Mental health professionals are sometimes so focused on treating the disorders that accompany abuse that they overlook the role of programming. Those who have seen stage hypnosis may have witnessed a more benign form of the mental processes involved. The hypnotist tells the volunteer while in trance: "When I bring you out of trance you will not remember this conversation. I will touch my tie and you will bark like a dog." The volunteer is awakened from the trance. An "hypnotic amnesia" is in place, for awhile at least. Then the stage hypnotist touches his tie, thereby triggering the entertaining response, and the show goes on. In the case of survivors, remembering the abuse is the trigger to having suicidal thoughts and feelings.

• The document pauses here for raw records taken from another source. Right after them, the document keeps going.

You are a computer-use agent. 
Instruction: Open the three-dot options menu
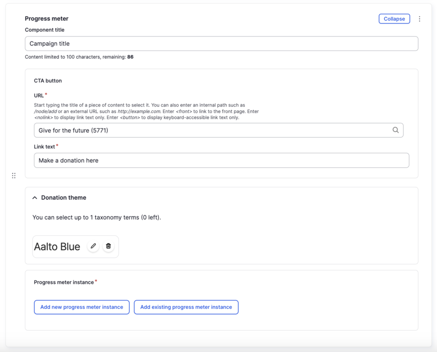(x=419, y=19)
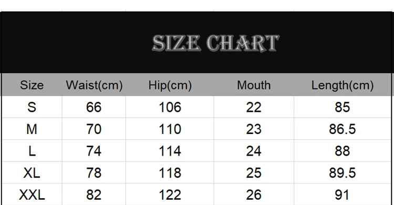Select the Size column header
The height and width of the screenshot is (205, 394).
pos(32,85)
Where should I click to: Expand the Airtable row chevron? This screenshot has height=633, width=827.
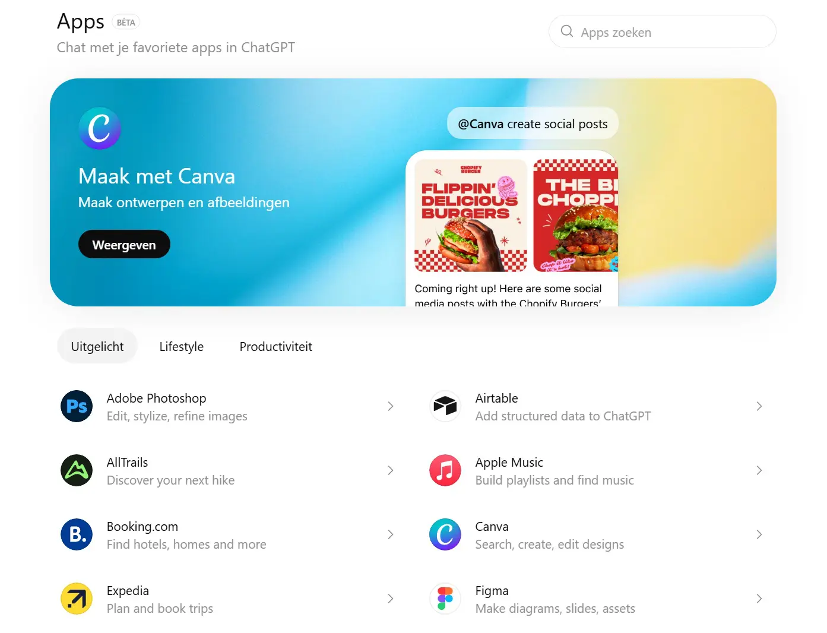[x=759, y=406]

Those who have been programmed this way can choose to not act on the suggestion. Releasing their feelings of sadness, terror, rage, betrayal, etc. prior to remembering what happened may reduce their distress. It may also be helpful to them to know that some of their suicidal impulses are merely responses to statements made by the predators in an effort to cover their crimes. Just as remembering the conversation with the stage hypnotist empowers the volunteer to more easily counter his suggestions, so assuring survivors that they do not need to act on impulses that accompany their memories may empower them to give less credence to such impulses during the process of uncovering what happened.